Departments, utilizing one or more of the three mechanisms explained below, have formulated plans for their honors students to meet the six-hour requirement.

COURSE MECHANISMS
  1. Catalogue Courses with Honors as a course designator
    These courses have “Honors” in their course designators. They may be used by any department.
     
    731. Honors Thesis Research (3:X:X)
    Research for the senior honors thesis, generally conducted during the fall semester of the senior year and directed by a faculty advisor.
     
    732. Honors Thesis (3:X:X)
    Preparation of the senior honors thesis, generally conducted during the spring semester of the senior year and directed by a faculty advisor.
     
    Option for students in performance fields:
    733. Honors Performance Project Research (3:X:X)
     
    734. Honors Performance Project (3:X:X)
    There is no paperwork connected with registration for these 7XX Honors courses. However, these courses need to be approved by the department chairperson.
     
  2. Department Courses at the 300 or 400 level.
    These may be utilized for honors credit if an honors student has filed an Honors Program Contract Agreement with the Registration and Records Office, academic department, instructor of the course, and the Honors Program Office. Each student, in consultation with the course instructor, must complete a contract, obtain the necessary signatures, and distribute copies to the persons/offices designated on the contract. The Honors Program Advisory Committee reviews all contracts to determine their suitability.
     
    The Honors Program Contract Agreement form is available from the Honors Program Office. This form must be completed and submitted to the Registration and Records Office before the beginning of the term in which the course will be taken. Honors students register for the course during the regular early registration period, but official designation of the honors credit is not complete until contracts are filed with the Registration and Records Office.
     
    Please note: 379 Special Topic is a convenient and available option in most departments. It may be utilized for HON credit when accompanied by an Honors Program Contract Agreement.
     
  3. Independent Study, Directed Study, or Internship courses at 300 or 400 level.
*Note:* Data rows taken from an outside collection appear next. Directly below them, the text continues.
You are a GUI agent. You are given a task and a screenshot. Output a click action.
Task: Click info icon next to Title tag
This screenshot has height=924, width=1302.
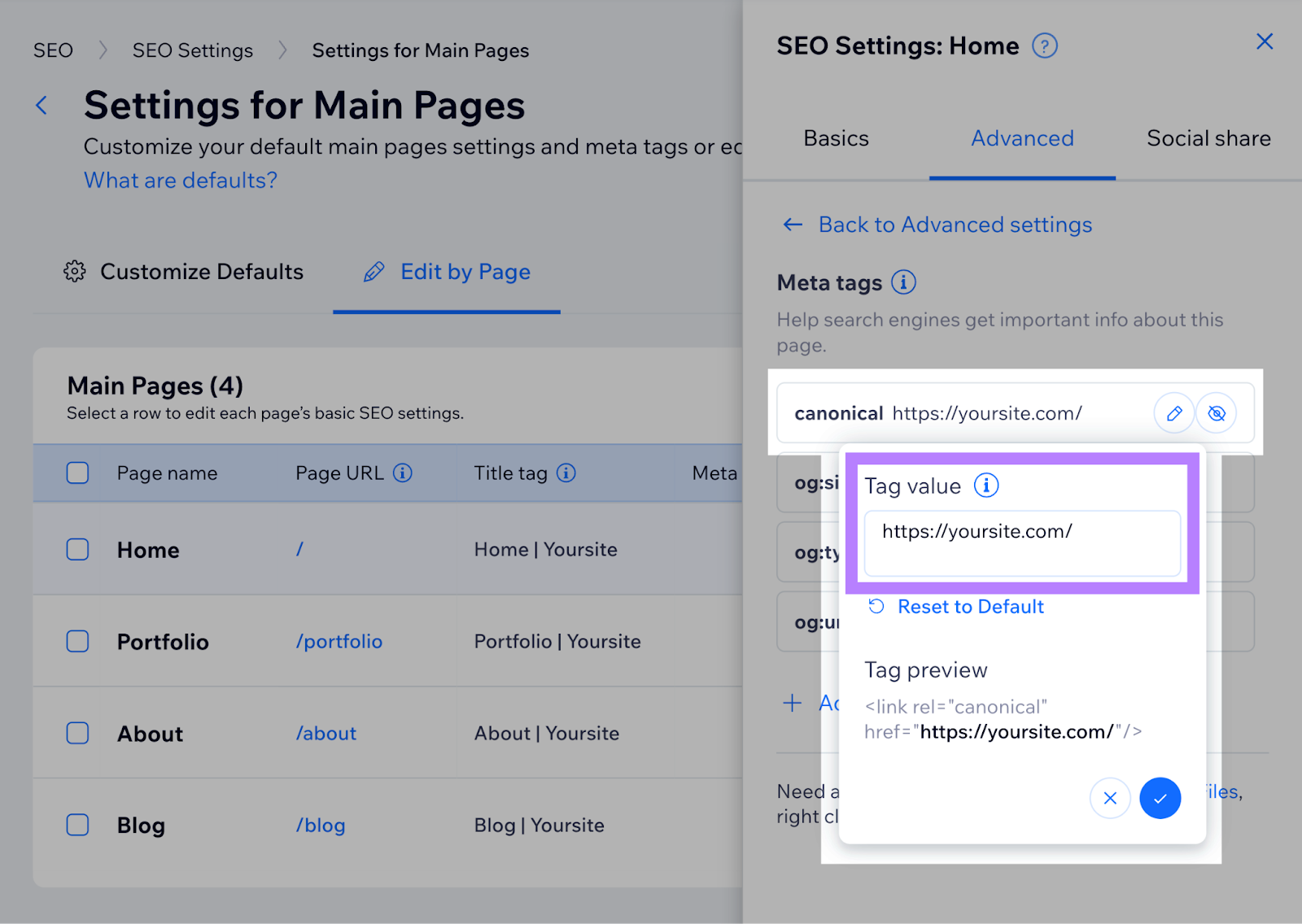(566, 473)
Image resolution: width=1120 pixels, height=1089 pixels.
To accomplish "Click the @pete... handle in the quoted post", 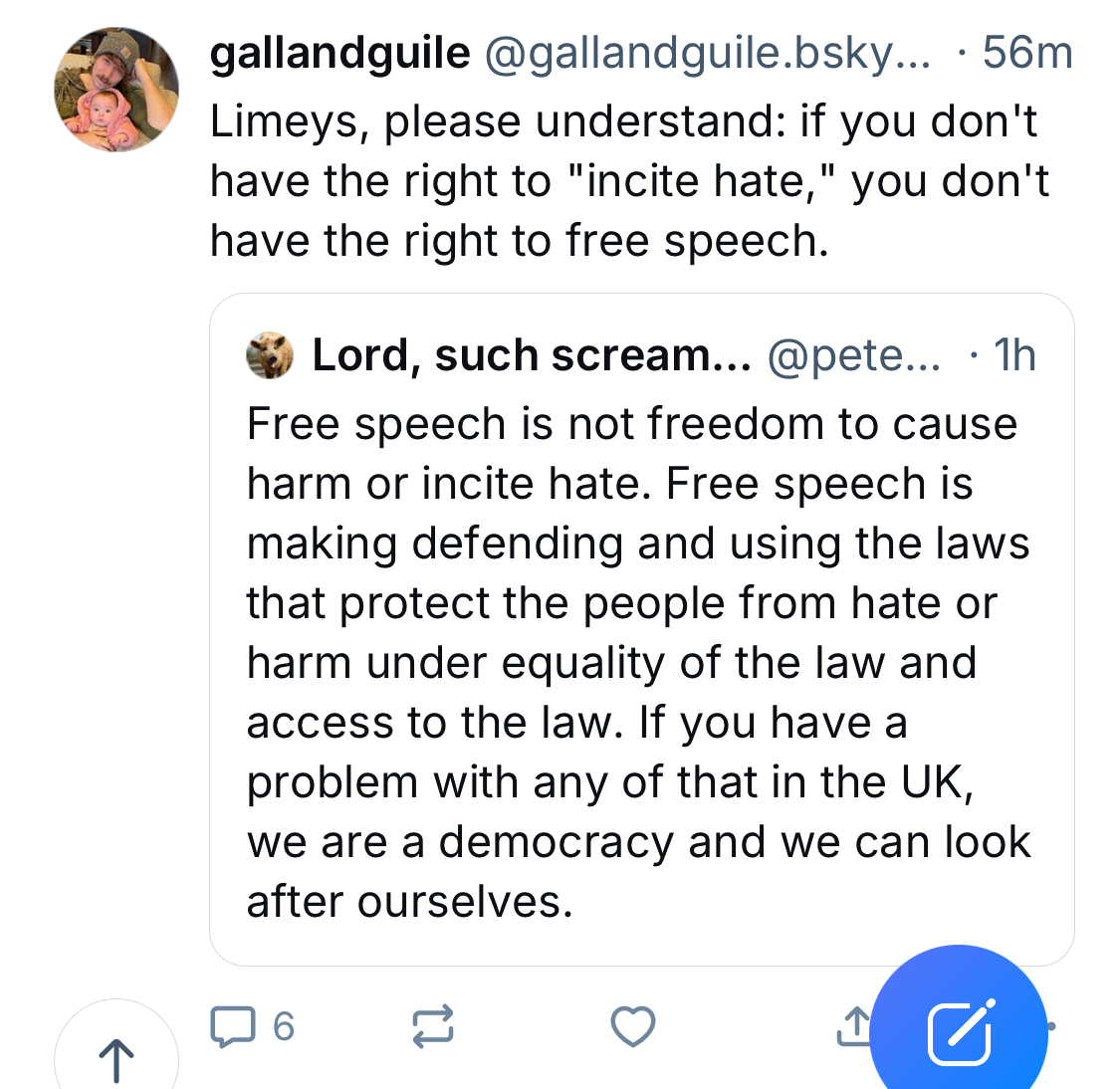I will [x=853, y=355].
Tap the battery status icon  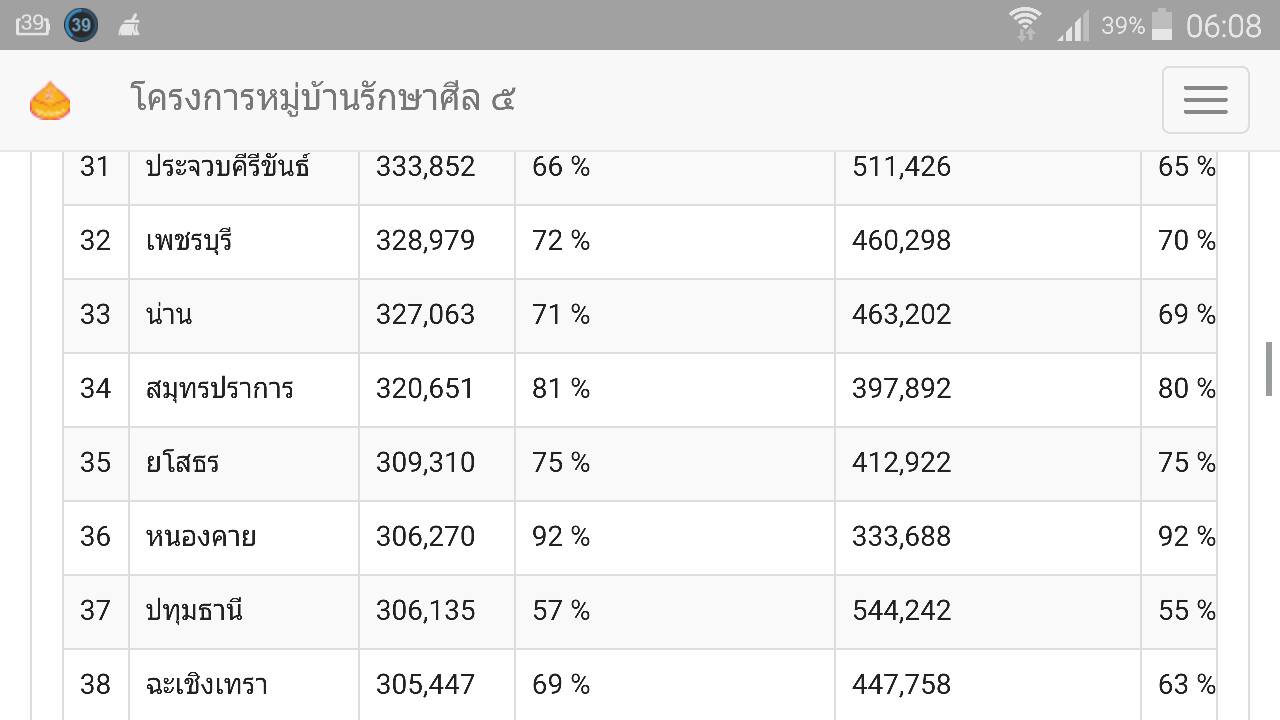click(x=1161, y=24)
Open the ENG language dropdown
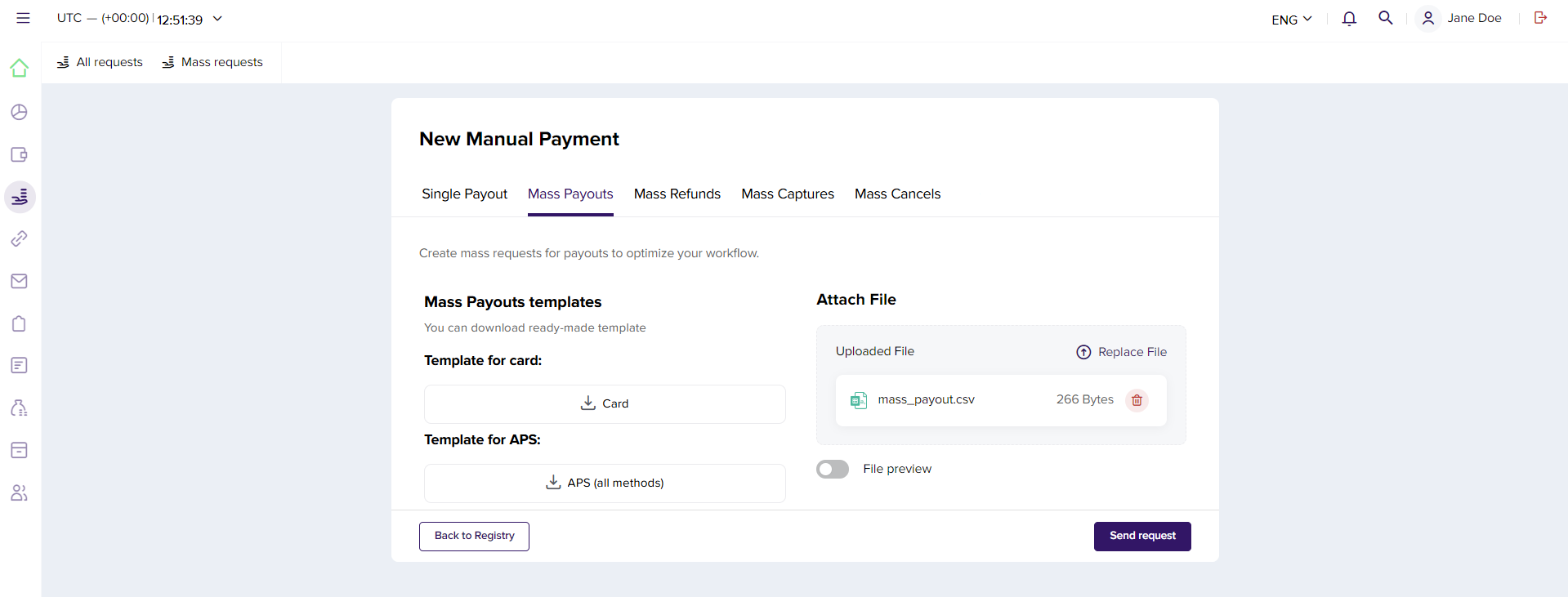 1291,19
    By their very nature, Independent Study, Directed Study, and Internship courses entail individualization of the course, and thus do not require Honors Program Contract Agreements to guarantee individualization. Additionally, the approval of the Honors Program Advisory Committee is not required for these courses. Required forms for these courses are provided by the Registration and Records Office. The only difference for honors students as compared to general students using these forms is that honors or HON or H must be clearly stated as part of the course description in order to secure honors credit.
     
    Please note: Some departments have their own departmental internships listed in their departmental offerings. For example, BA department has a BA 419, 429, 439 Internship course; Biology department also has this arrangement. However, in all cases and for all departments, whether they have an internship listing or not in their catalogue offerings, an Internship Agreement form, available in the Registration and Records Office, must be completed and filed with the Registration and Records Office.